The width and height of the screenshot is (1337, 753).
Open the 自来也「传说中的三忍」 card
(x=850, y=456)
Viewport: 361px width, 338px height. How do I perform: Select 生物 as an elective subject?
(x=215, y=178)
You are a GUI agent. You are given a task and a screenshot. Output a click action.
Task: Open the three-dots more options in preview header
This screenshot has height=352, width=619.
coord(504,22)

...

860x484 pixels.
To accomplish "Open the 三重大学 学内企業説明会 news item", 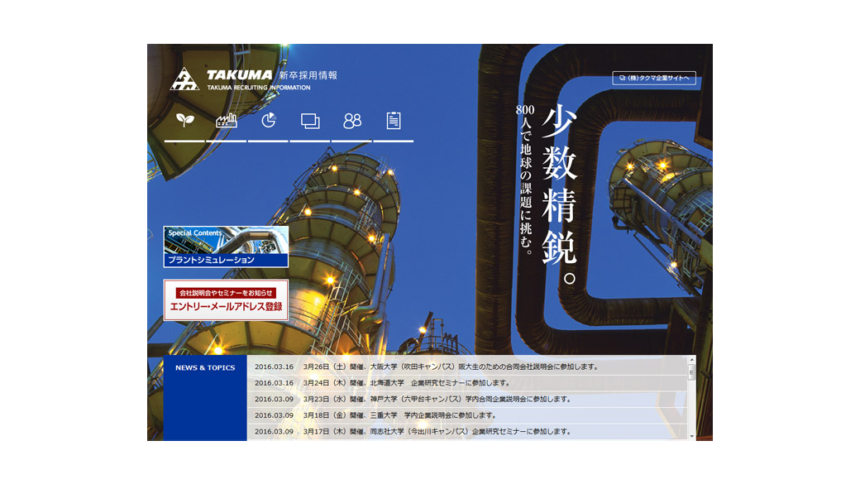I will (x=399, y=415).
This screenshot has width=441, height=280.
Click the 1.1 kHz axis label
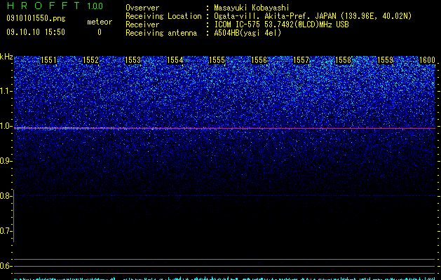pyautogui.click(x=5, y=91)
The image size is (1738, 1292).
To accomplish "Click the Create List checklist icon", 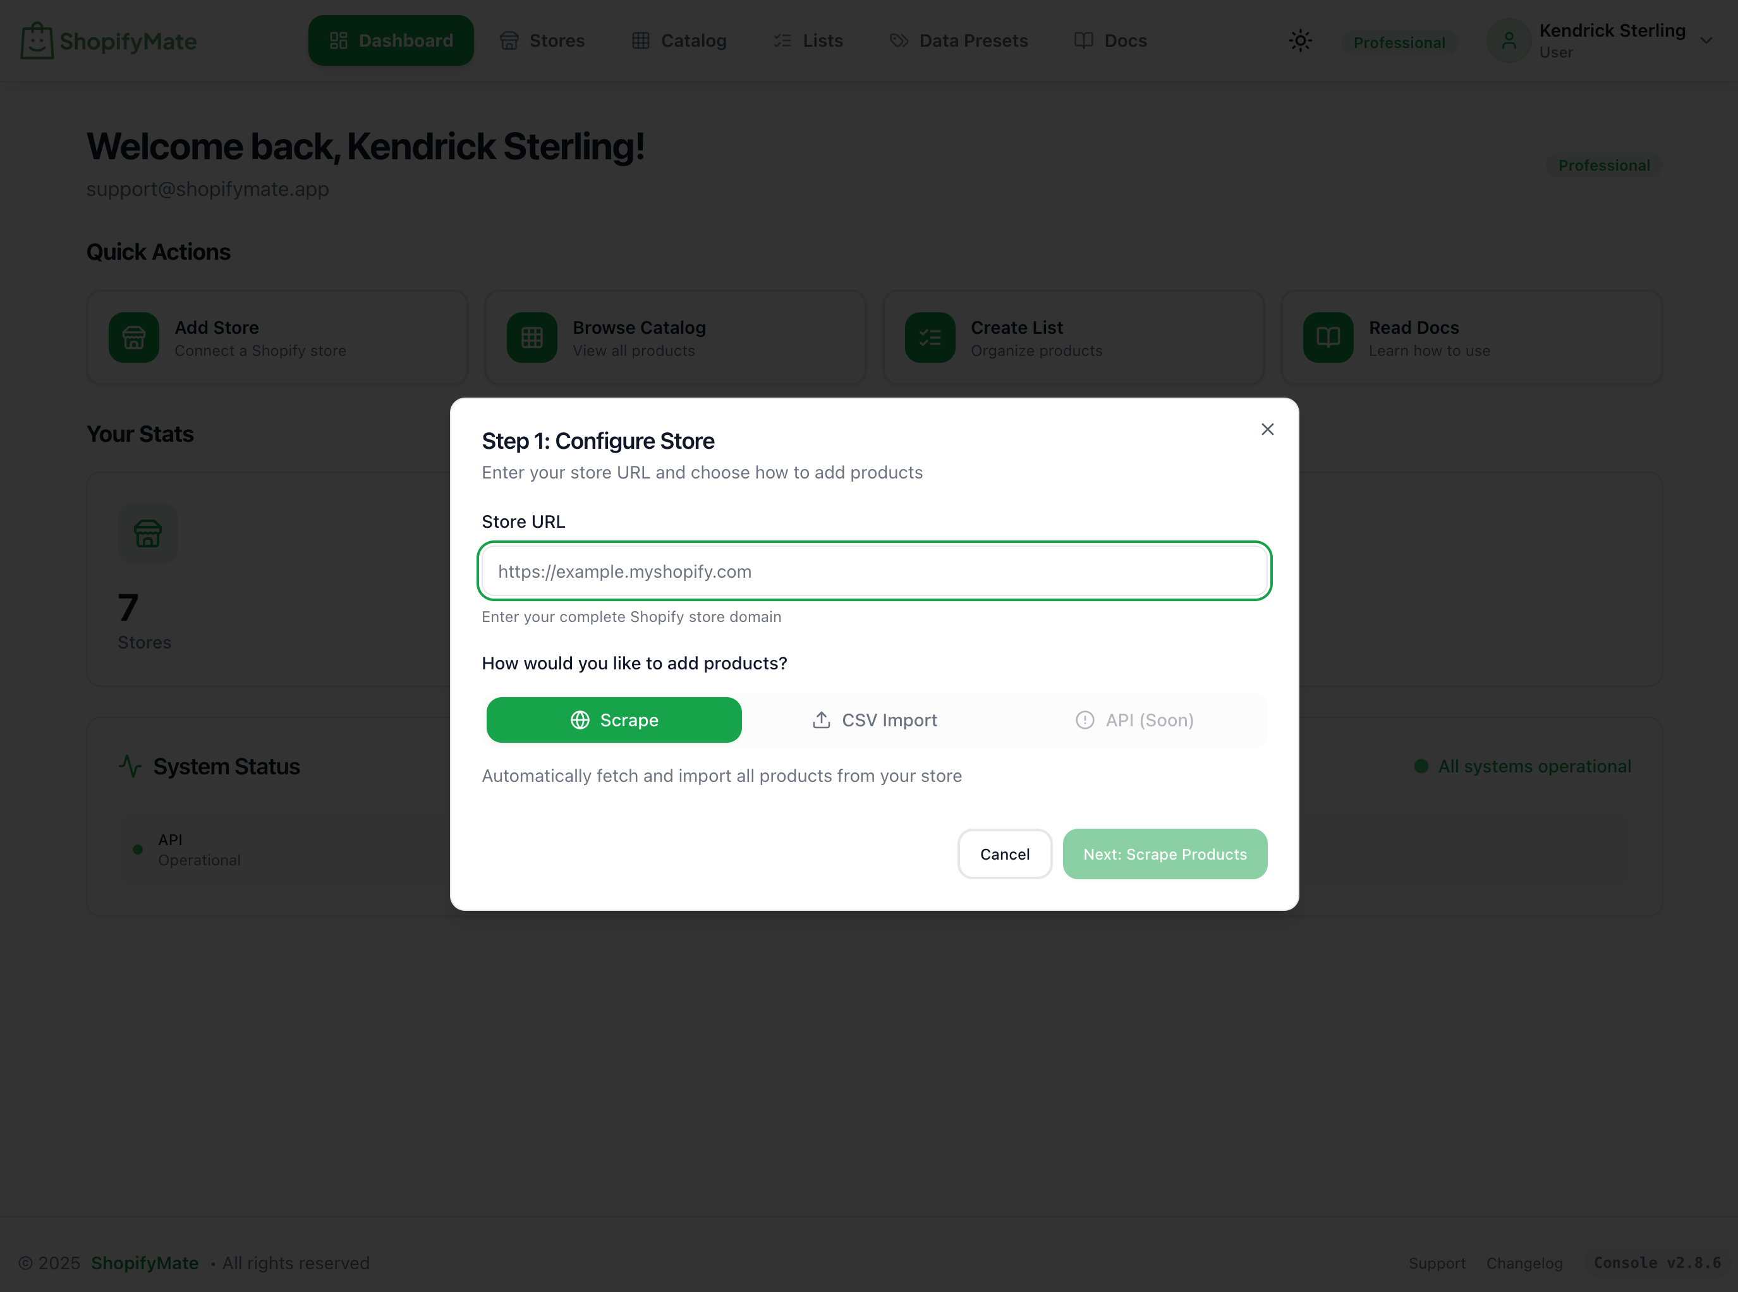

--

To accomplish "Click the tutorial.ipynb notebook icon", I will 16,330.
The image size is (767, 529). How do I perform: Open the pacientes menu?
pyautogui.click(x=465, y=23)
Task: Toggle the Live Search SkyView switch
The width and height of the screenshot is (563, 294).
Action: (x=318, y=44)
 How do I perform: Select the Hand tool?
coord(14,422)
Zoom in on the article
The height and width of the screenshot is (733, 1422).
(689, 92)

[Problem requirements] For the entries above, print exactly the lines between the one with "This screenshot has width=441, height=280." and the one with "the Create List", inclusive, with no pictures.

[Answer below]
This screenshot has width=441, height=280.
Click the 1.1 kHz axis label
pyautogui.click(x=5, y=91)
The image size is (1738, 1292).
To accomplish "Click the Create List checklist icon", 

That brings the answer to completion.